» TASK REQUIREMENTS
Rewrite all the items below, replacing "How do I perform" with "How can I carry out" and leaving everything else unchanged. Omit the pictures from your answer.

Entries on locating words and elements
● ● ● ● ● ● ●

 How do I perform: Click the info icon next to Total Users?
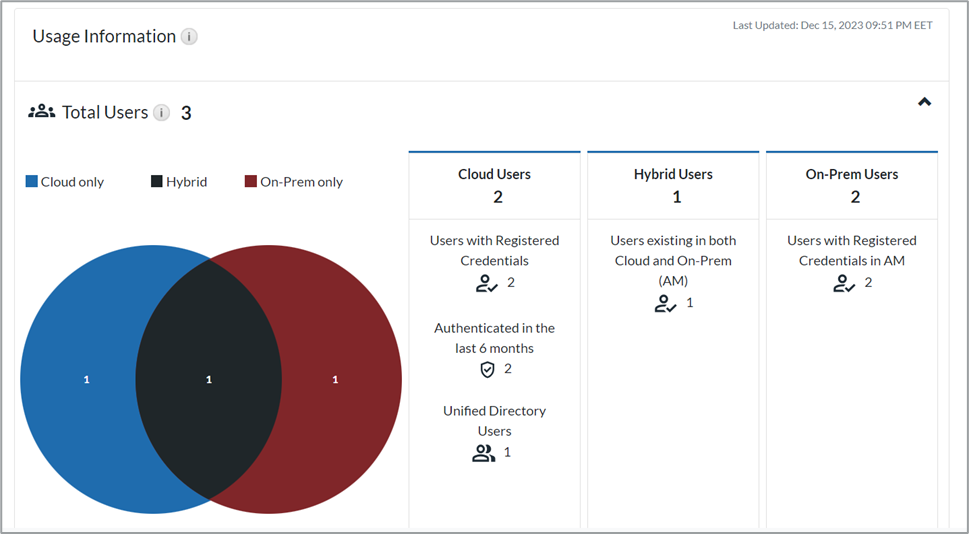click(161, 113)
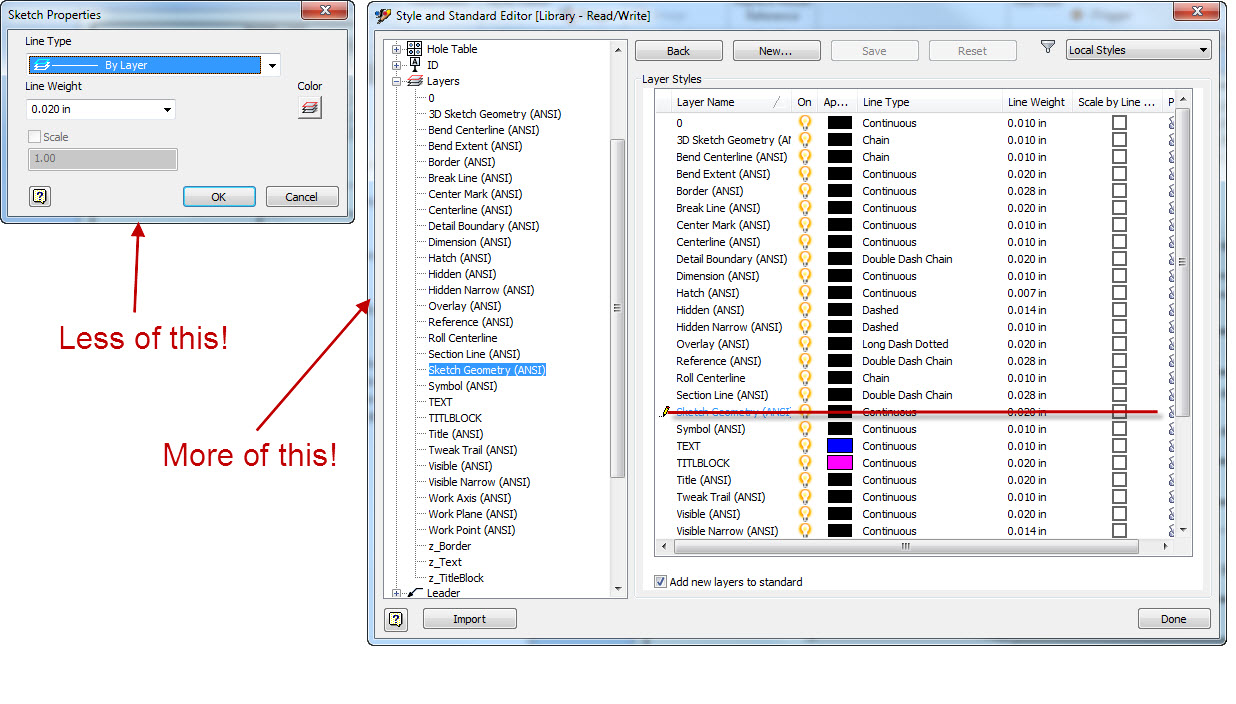Select Sketch Geometry (ANSI) in the layer tree
The height and width of the screenshot is (704, 1236).
[x=486, y=369]
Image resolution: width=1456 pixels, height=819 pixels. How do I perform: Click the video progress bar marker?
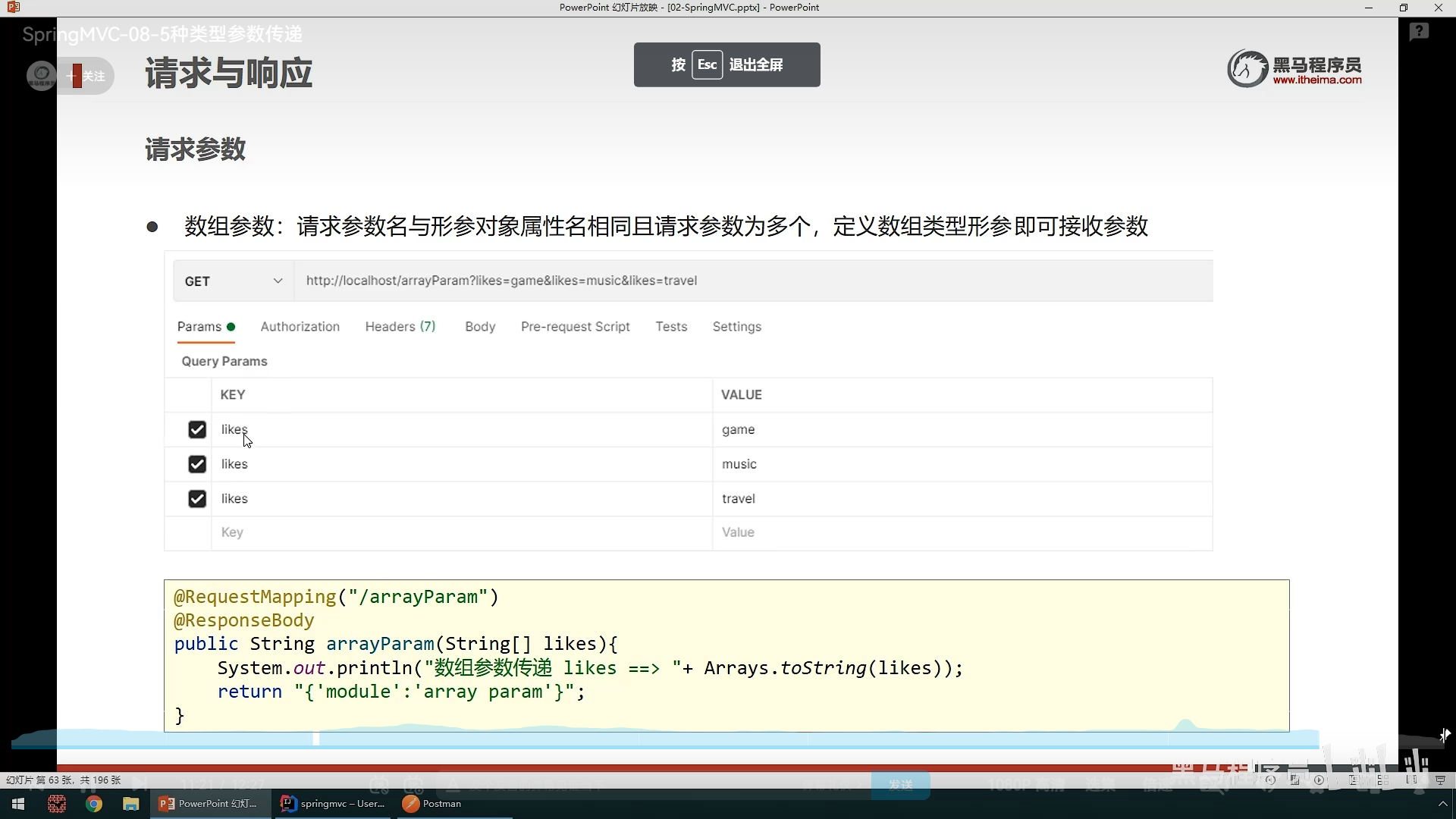coord(316,738)
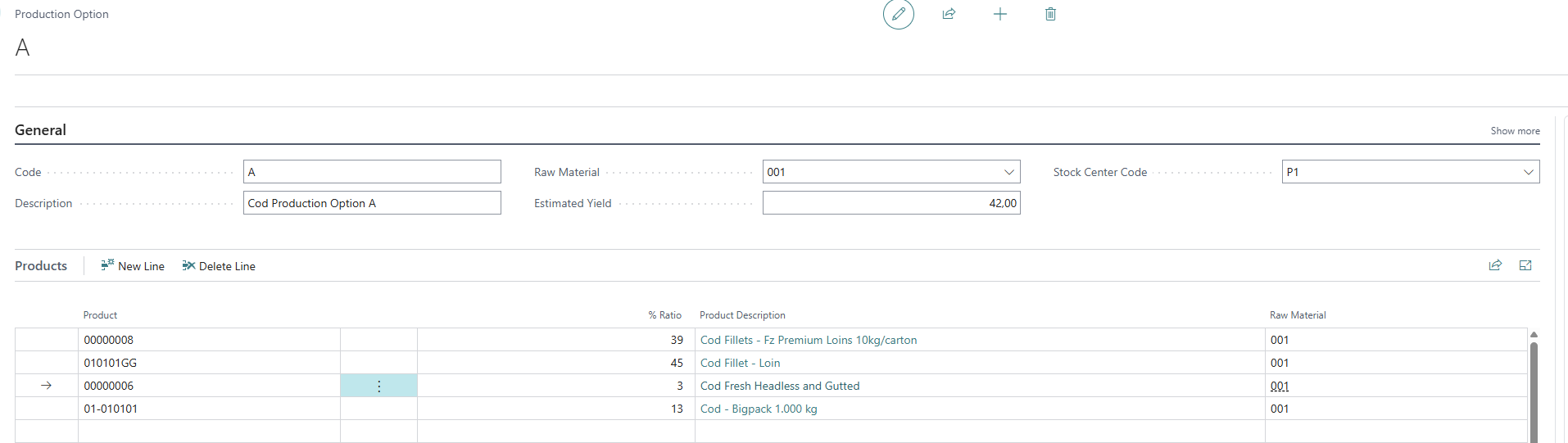This screenshot has width=1568, height=443.
Task: Maximize Products part with expand icon
Action: 1525,265
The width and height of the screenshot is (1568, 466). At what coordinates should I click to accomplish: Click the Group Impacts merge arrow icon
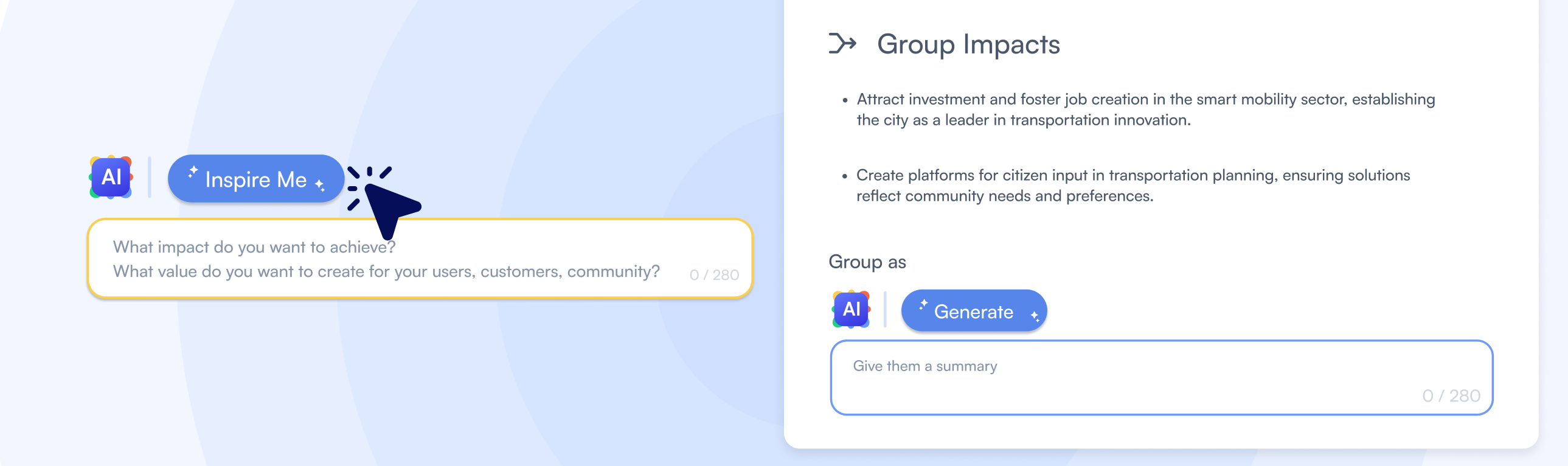[x=842, y=43]
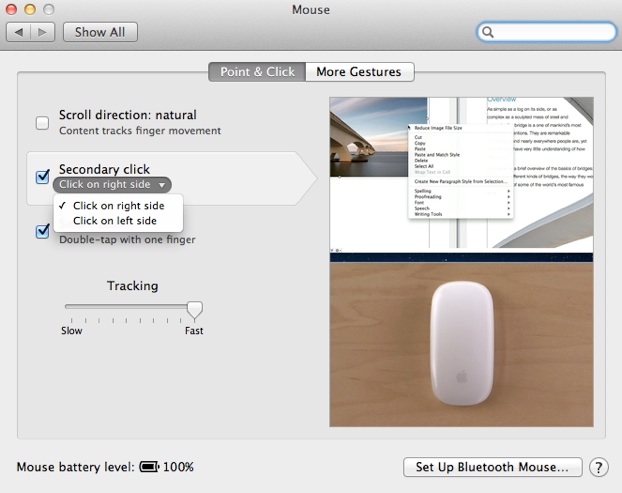Enable Scroll direction: natural checkbox

point(42,123)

● ● ● ● ● ● ●

» COMPLETE ANSWER
 How can I carry out: Click the info icon next to Total Users?
click(161, 113)
Select Sketch Geometry (ANSI) in the layer tree
The height and width of the screenshot is (704, 1236).
[x=486, y=369]
Image resolution: width=1456 pixels, height=819 pixels. How can I carry out: Click the video progress bar marker?
coord(316,738)
This screenshot has width=1568, height=443.
Task: Maximize Products part with expand icon
Action: 1525,265
The width and height of the screenshot is (1568, 466). At what coordinates should I click to accomplish: Click the Group Impacts merge arrow icon
[x=842, y=43]
Enable Scroll direction: natural checkbox

point(42,123)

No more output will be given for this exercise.